L'ONU ou l'art consommé du renoncement face à l'innommable


La secrétaire exécutive de la Commission économique et sociale pour l'Asie occidentale, Rima Khalaf, a démissionné, vendredi 17 mars 2017.
La secrétaire exécutive de la Commission économique et sociale pour l'Asie occidentale, Rima Khalaf, a démissionné, vendredi 17 mars 2017.

Sous la pression, l’ONU enterre le rapport accusant Israël d’apartheid

Le document publié mercredi par une commission régionale onusienne, a été retiré de son site internet. En signe de protestation, sa chef a démissionné.

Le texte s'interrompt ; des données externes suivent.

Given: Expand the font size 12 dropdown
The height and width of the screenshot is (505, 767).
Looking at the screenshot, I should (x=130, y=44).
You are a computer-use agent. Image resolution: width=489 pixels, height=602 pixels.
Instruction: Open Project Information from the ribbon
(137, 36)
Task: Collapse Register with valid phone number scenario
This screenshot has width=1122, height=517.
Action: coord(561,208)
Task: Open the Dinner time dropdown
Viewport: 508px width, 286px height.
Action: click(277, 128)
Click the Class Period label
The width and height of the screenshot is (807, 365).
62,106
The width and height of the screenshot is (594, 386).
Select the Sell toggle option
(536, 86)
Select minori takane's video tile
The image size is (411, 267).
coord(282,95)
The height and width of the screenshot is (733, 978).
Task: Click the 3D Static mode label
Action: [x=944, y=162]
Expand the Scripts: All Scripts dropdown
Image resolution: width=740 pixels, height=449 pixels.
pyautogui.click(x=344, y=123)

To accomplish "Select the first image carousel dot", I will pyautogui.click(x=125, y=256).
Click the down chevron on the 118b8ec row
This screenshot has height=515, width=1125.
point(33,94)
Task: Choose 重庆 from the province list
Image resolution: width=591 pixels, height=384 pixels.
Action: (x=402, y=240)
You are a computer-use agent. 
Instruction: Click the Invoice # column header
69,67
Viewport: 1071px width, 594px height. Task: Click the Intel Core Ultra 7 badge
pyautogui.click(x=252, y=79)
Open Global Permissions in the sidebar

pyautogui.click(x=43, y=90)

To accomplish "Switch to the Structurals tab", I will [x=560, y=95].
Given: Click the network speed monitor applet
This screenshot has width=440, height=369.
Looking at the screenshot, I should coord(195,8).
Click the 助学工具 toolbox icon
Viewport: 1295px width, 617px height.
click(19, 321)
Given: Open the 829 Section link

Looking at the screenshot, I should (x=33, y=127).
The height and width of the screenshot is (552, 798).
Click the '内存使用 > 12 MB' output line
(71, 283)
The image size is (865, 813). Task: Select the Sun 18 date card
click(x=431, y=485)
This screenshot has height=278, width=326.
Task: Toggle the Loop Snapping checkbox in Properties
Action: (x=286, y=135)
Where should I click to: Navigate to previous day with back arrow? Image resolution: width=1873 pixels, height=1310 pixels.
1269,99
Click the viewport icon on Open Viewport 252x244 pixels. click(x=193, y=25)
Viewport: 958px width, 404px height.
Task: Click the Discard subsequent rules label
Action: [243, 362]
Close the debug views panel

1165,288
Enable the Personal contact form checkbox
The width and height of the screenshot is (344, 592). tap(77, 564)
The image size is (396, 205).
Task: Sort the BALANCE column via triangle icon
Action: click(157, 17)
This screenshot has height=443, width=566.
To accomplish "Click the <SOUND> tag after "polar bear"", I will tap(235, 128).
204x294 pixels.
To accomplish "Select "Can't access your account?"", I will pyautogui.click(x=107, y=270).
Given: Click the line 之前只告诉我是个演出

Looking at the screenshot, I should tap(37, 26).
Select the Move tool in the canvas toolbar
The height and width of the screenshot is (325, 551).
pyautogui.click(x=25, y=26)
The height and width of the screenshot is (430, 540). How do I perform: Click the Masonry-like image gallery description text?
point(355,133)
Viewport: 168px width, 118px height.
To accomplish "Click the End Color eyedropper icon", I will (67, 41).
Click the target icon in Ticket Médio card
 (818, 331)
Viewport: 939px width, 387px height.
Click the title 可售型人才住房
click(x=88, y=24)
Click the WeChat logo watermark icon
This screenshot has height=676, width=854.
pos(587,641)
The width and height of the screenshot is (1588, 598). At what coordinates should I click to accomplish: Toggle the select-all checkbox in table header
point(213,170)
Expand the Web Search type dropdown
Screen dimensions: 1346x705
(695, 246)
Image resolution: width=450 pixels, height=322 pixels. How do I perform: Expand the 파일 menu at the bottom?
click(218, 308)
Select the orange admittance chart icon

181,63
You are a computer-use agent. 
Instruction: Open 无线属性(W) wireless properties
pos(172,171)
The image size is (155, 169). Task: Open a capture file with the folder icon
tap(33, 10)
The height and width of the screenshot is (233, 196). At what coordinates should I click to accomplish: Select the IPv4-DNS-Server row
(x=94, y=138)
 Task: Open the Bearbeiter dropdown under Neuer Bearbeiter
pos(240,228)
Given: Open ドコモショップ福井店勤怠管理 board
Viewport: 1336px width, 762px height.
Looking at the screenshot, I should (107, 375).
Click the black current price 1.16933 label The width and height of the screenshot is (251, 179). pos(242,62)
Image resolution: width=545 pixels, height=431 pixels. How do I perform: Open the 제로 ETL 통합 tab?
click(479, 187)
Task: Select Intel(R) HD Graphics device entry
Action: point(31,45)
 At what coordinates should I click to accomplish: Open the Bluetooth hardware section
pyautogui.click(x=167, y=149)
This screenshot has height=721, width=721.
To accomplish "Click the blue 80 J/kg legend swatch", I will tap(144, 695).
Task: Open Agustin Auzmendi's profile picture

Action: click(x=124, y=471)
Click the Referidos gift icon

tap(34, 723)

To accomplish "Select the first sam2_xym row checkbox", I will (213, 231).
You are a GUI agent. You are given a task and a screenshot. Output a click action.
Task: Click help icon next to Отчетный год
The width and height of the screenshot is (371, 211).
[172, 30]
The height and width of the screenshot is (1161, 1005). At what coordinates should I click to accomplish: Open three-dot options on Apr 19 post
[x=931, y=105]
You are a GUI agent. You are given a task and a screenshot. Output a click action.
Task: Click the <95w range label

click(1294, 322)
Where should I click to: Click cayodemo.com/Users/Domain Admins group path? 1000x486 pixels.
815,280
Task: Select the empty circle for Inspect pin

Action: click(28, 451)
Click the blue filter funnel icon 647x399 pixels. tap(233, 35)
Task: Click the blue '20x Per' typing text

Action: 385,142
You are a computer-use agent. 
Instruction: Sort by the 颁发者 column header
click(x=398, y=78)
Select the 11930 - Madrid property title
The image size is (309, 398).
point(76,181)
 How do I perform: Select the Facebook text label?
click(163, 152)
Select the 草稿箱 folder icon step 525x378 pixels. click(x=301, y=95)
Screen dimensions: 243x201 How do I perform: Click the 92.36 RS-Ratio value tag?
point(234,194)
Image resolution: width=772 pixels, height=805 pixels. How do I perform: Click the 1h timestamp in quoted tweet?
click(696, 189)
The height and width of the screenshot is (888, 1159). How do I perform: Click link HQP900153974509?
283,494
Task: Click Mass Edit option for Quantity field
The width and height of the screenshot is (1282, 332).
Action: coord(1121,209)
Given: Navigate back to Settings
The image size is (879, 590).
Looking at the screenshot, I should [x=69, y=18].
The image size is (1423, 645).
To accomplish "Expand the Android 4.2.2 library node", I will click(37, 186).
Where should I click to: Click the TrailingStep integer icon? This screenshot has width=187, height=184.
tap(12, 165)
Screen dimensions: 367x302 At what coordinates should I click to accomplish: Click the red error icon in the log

LE MONDE Par Benjamin Barthe (Beyrouth, correspondant) samedi 18 mars 2017

Il n’aura pas fallu plus de 48 heures à Israël et aux Etats-Unis pour parvenir à leurs fins. Vendredi 17 mars, sous la pression de sa hiérarchie, la chef de la Commission économique et sociale pour l’Asie occidentale (ESCWA), l’organe onusien à l’origine de la publication, deux jours plus tôt, d’un rapport accusant I’Etat hébreu de soumettre le peuple palestinien à un régime d’apartheid, a démissionné de son poste. Lire aussi : Un rapport de l’ONU accuse Israël d’apartheid envers les Palestiniens Le document en question avait suscité l’ire des ambassadeurs américain et israélien qui avaient appelé le nouveau secrétaire général de l’ONU, Antonio Guterres, à le retirer immédiatement. Dans la soirée de vendredi, le texte n’était plus disponible sur le site internet de l’ESCWA, une des cinq commissions régionales des Nations Unis, en charge des questions de développement dans le monde arabe. Rédigé par deux spécialistes de droit international, les professeurs américains Richard Falk et Virginia Tilley, ce texte concluait, après analyse des multiples discriminations dont sont victimes les Palestiniens, qu’« Israël est coupable de politique et de pratiques constitutives du crime d’apartheid ». Il appelait les pays membres des Nations unies à soutenir le mouvement BDS, qui prône le boycottage de l’Etat d’Israël.

 

« Nous sommes fiers d’elle »

Dans une conférence de presse organisée à Beyrouth (Liban), où se trouve le siège de l’ESCWA, sa secrétaire exécutive, la Jordanienne Rima Khalaf, a présenté sa démission comme un acte de protestation contre les pressions de M. Guterres « Il m’a demandé hier matin de retirer [le rapport], je lui ai demandé de repenser sa décision mais il a insisté. Sur ce, je lui ai présenté ma démission de l’ONU. Je démissionne parce qu’il est de mon devoir de ne pas dissimuler un crime, je soutiens toutes les conclusions du rapport. » Cette économiste de formation, âgée de 63 ans, fut ministre de la planification et premier ministre adjoint du royaume de Jordanie dans les années 1990, avant de faire carrière aux Nations Unies. Au sein de l’organisation internationale, elle a notamment contribué au premier rapport sur le développement humain dans le monde arabe, en 2002, une étude qui a fait date. « Sa démission est un choc, mais la plupart d’entre nous sommes fiers d’elle, confie une source au sein de l’ESCWA, sous couvert d’anonymat. C’est ce qu’elle pouvait faire de mieux. Elle proteste contre un acte de censure qui va à l’encontre de tous les principes des Nations Unies ». Une accusation rejetée par le porte-parole d’Antonio Guterres, Stéphane Dujarric : « Il ne s’agit pas du contenu, mais de la procédure. Le secrétaire général ne peut pas accepter qu’un secrétaire général adjoint ou un autre haut fonctionnaire de l’ONU placé sous son autorité soit autorisé à publier sous le nom de l’ONU, sous le logo de l’ONU, sans consulter ni les services compétents, ni lui-même. »

 

« Promouvoir des objectifs anti-israéliens »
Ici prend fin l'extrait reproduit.